The allure of role-playing games is embarking on a mysterious adventure, weaving through labyrinthine environments, conquering armies of fearsome creatures and returning with spectacular items, which help symbolize the quest. It’s the fundamental attraction of all RPGs, and one game has tarnished that appeal.
In Blizzard Entertainment’s “World of Warcraft,” players travel on mounts, and some mounts are very rare: They drop only from raid bosses, who have week-long re-spawn timers; others drop from easier dungeons that require perseverance; but all have brilliant models, and all represent the hardships the players endured to acquire the mounts. Players ride those fiery birds, undead steeds and robot heads as triumphant badges. They put in the work, and they beat the odds against them. But their hard work was diminished with the release of the game’s fourth expansion, “Mists of Pandaria,” which introduced the black market auction house.
The black market auction house is managed by a non-player character who auctions the rare mounts (among other items) to players for gold. For players who always wanted those mounts, they now have an easier avenue to obtain them. What about the players who earned them the old-fashioned way? Never again will their mounts have the meaning they once had because players can simply buy them. On a long-term scale, the number of each rare mount will balloon, and when many people have the same item, the item loses its value.
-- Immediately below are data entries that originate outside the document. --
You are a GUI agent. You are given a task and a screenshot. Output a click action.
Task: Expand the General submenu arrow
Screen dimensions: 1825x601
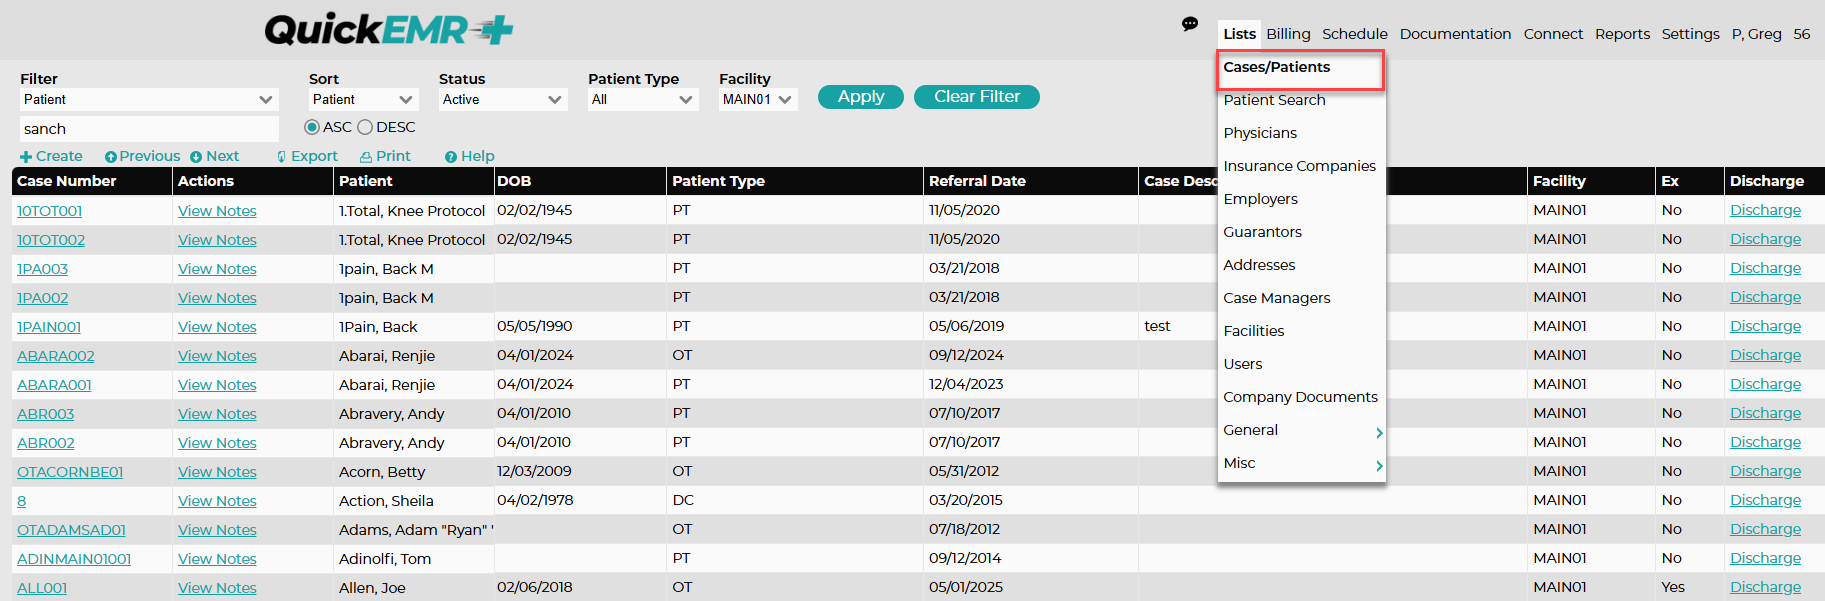1379,432
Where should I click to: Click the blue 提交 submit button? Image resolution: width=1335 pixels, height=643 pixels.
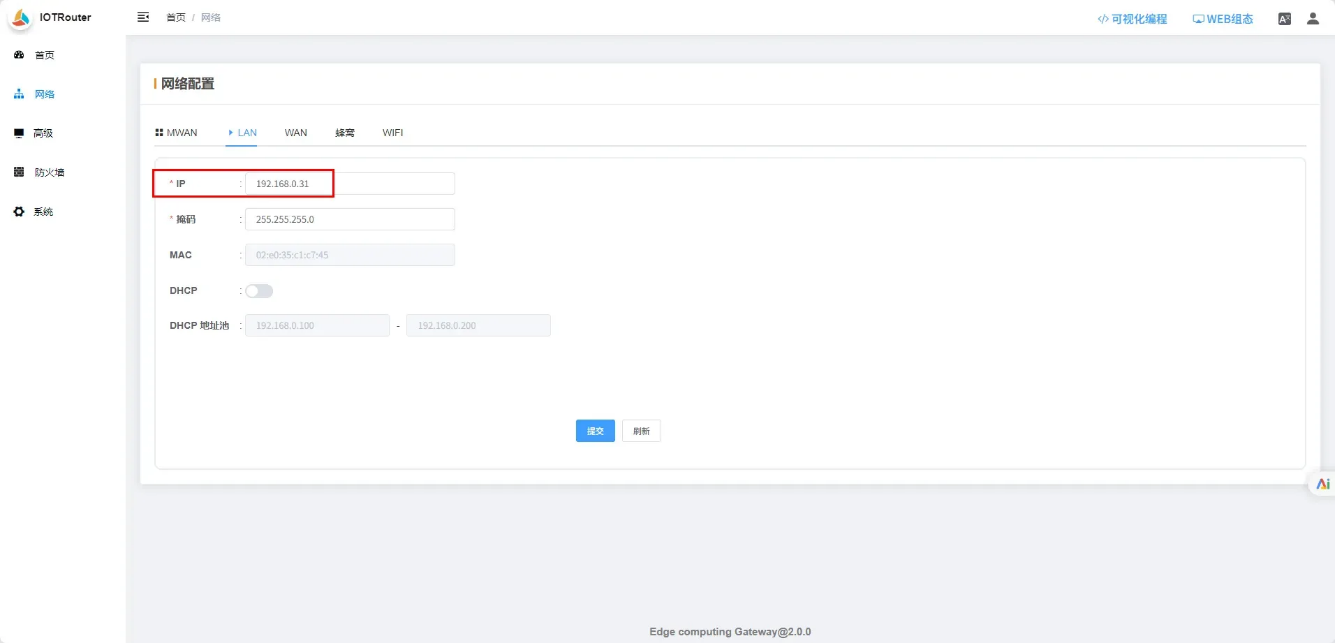tap(595, 431)
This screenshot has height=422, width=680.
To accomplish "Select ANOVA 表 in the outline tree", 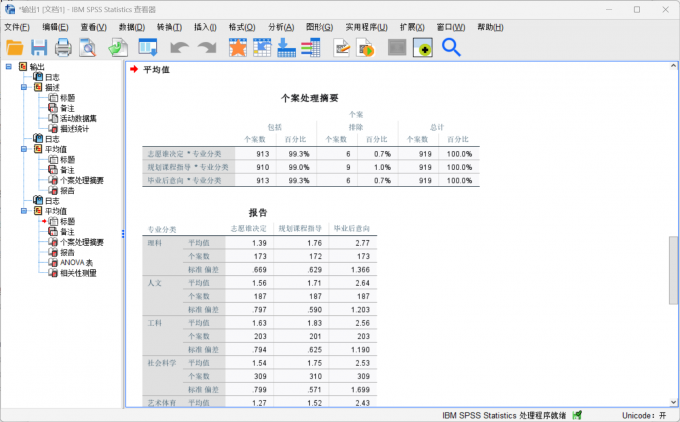I will coord(78,263).
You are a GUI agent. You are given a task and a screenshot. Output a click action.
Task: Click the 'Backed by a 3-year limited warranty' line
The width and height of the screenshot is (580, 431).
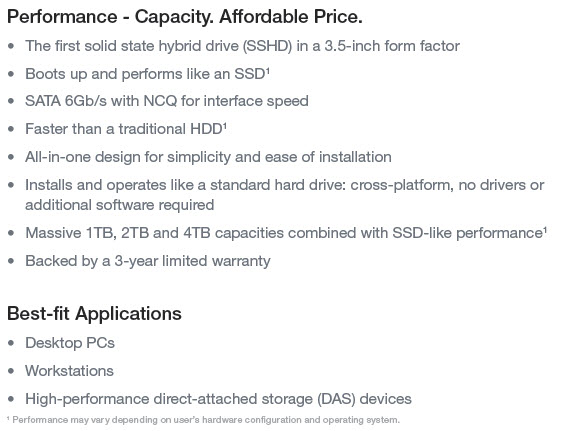148,261
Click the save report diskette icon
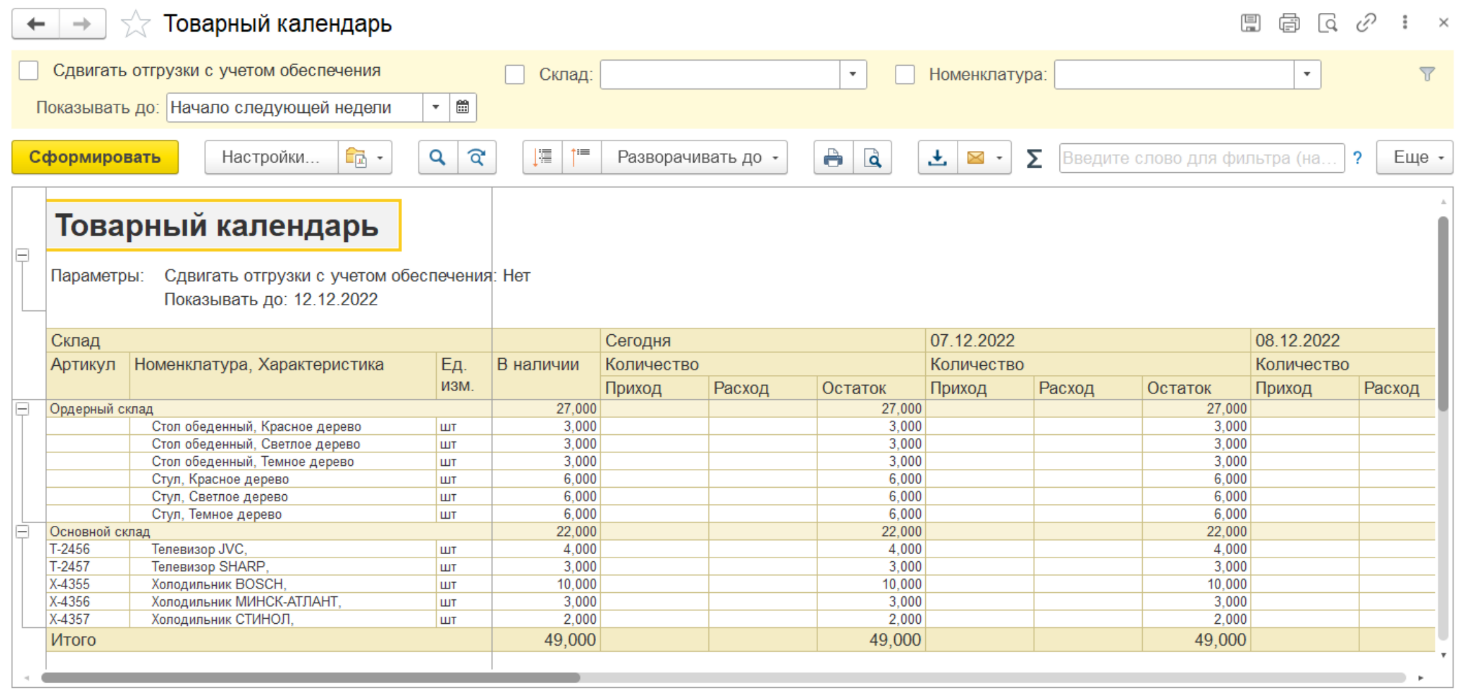Image resolution: width=1473 pixels, height=700 pixels. pyautogui.click(x=1250, y=24)
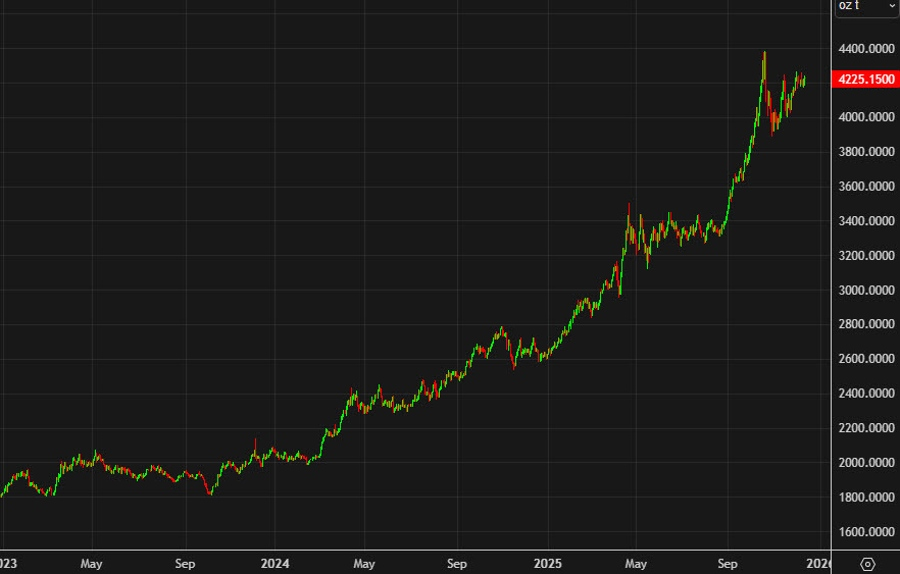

Worse yet, when players buy the rare mounts, they are still awarded the achievement. There is no way for players to differentiate between who earned their rare mounts and who bought them. The game should remove the achievement from players who bought their mounts. Besides, Blizzard sells other mounts for real currency, and everybody who sees those mounts knows those players bought them from Blizzard’s store. Why do they want to dilute difficult accomplishments by muddying the medium of acquisition? The lone bright spot on this pox is the black market auction house does not sell mounts that have been removed from the game, so the oldest players with the oldest mounts keep their artifacts intact.
Earning gold in “World of Warcraft” has never been difficult, but earning these rare mounts was among a crowning achievement for some players. The black market auction house is a blunder by a titanic company grasping for fresh ideas, and this one lessens everything RPGs stand for. It pits the will to discovery and conquer against the will to farm and buy.